> **TASK TO CARRY OUT**
Continue the essay on G.K. Chesterton's early breakdown and recovery, starting right after its final sentence.

> **EXTRACT PROVIDED**
────────────────────────────────────────

I have sometimes
fancied that this practice, the true psychology of which we really know so
little, may possibly have contributed towards the disturbed or even diseased
state of brooding and idling through which I passed at the time — G.K.
Chesterton, Autobiography
Chesterton seems to have experienced two breakdowns in his
life, the first a depressive slough from which he emerged while courting his
wife-to-be, and the second a full-out nervous collapse which neither his wife
nor doctor thought he was likely to recover from.* Recover he did, however, and
it is the first which is of interest to me, since it set the template for
Chesterton’s second recovery, and the prodigious output that followed.
In the above quote, Chesterton speculates that perhaps his experiments
with the Ouija Board contributed to his depression. He was, at the time, a
young man in art college, hanging out with the hipster nihilists of his day. He
conducted his forays into the occult, however, with his brother and father.
He only devotes a few paragraphs to the misadventures that
followed. Whatever was moving the planchette during these experiments was,
Chesterton thought, cunningly deceitful and intent on luring these would-be
Spiritualists into grievous mischief. Chesterton promptly quit with the
fiddling, but descended further into gloom.
He filled his journals with grotesque drawings of
apparitions that seemed to follow him everywhere, appearing at the most
inconvenient times. He slept poorly, if at all. His condition showed no sign of
improving, and threatened to grow worse. Persuaded of an essential Evil at work
around and within him, he determined to unveil its polar opposite.
Even at this unhappy point in his life, he somehow managed to court his future wife Frances, and she in turn seems to have enticed
him into the High Anglicanism she and her family were rooted in. He quit art
school and found employment at, weirdly enough, a publisher of occult works,
and turned his creative energies from sketching to writing. The two literary
works that emerged from that time of inner torment are Orthodoxy and The
Man Who Was Thursday, both of which continue to define the public
person that Chesterton became.

────────────────────────────────────────

> **DATASET EXTRACT**

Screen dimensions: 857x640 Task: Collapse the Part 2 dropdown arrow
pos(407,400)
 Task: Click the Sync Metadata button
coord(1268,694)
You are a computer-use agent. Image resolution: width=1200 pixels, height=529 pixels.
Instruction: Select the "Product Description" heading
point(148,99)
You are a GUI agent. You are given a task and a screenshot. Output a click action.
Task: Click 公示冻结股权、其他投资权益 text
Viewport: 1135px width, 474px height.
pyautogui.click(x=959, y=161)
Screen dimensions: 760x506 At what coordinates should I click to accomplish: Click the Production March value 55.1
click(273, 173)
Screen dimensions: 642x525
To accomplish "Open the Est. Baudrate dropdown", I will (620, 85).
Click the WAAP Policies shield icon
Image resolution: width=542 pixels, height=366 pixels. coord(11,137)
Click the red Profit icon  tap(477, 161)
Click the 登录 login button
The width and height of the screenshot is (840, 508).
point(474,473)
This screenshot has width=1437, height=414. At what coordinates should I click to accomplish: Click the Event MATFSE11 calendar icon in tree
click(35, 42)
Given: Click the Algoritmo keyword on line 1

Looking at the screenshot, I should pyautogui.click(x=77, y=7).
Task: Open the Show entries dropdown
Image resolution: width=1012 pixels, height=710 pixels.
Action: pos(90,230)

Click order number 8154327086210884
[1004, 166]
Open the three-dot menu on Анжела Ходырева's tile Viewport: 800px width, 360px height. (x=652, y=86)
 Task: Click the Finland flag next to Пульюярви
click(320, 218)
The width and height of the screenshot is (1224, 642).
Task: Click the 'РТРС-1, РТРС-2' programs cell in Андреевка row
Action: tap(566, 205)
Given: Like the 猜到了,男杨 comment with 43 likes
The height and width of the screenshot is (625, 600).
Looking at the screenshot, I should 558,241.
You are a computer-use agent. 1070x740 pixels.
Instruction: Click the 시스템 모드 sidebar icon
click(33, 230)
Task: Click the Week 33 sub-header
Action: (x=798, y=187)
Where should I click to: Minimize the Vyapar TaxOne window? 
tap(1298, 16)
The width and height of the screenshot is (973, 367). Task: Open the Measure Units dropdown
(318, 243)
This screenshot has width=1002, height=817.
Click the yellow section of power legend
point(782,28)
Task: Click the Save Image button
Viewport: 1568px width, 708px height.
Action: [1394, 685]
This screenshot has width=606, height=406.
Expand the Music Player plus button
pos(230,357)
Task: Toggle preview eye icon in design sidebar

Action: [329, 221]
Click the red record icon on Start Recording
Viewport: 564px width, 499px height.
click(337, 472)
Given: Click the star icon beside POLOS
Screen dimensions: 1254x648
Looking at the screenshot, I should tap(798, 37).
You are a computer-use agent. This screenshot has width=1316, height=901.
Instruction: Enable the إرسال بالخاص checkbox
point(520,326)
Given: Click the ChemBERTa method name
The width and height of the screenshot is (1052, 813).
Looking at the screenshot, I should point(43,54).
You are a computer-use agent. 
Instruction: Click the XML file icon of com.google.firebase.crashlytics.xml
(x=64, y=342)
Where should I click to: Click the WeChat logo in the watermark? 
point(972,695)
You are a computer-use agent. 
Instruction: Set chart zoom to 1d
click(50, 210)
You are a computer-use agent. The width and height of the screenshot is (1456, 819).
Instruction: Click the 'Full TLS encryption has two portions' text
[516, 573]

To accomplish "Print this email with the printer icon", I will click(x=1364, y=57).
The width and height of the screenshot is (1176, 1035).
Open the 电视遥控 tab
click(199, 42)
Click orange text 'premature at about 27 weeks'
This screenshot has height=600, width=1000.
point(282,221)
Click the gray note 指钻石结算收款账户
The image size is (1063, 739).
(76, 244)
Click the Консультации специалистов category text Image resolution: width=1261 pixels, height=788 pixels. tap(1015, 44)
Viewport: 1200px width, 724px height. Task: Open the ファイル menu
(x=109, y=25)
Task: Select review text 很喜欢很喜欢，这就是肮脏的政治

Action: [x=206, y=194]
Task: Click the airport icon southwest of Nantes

────────────────────────────────────────

> **REPLY TO THE EXERCISE**
In his Autobiography,
Chesterton seems happier with that early collection of essays than he is with
his first novel. I may be misreading him (dude’s difficult to draw a bead on,
more often than not), but he seems almost discomfited by the latter’s enduring
popularity — particularly among the sort of folk he usually faced across from
his podium during his many debates. He suggests Thursday is popular because it is widely misread.
At a superficial level, Chesterton’s opinion is surely correct.
There are, however, many other levels to read a work, especially when it comes to weird
fiction, which the authors themselves are often blind to. I hope to explore
some of this in my next post.
What is notable to me is how Chesterton’s artistry in
Thursday continues to serve as the model
intersection of myth and contemporary imagination, not just for the usual Christian
suspects (Lewis, Tolkien, Williams and Sayers) who energetically sided with
Chesterton’s larger cause, but also for decidedly post-Christian Brits like
Neil Gaiman, China
Miéville and Grant Morrison.
*One curious aspect to the second episode: GKC wrote his most notoriously anti-Semitic stuff (the "Marconi Affair" hooey) just prior to his collapse.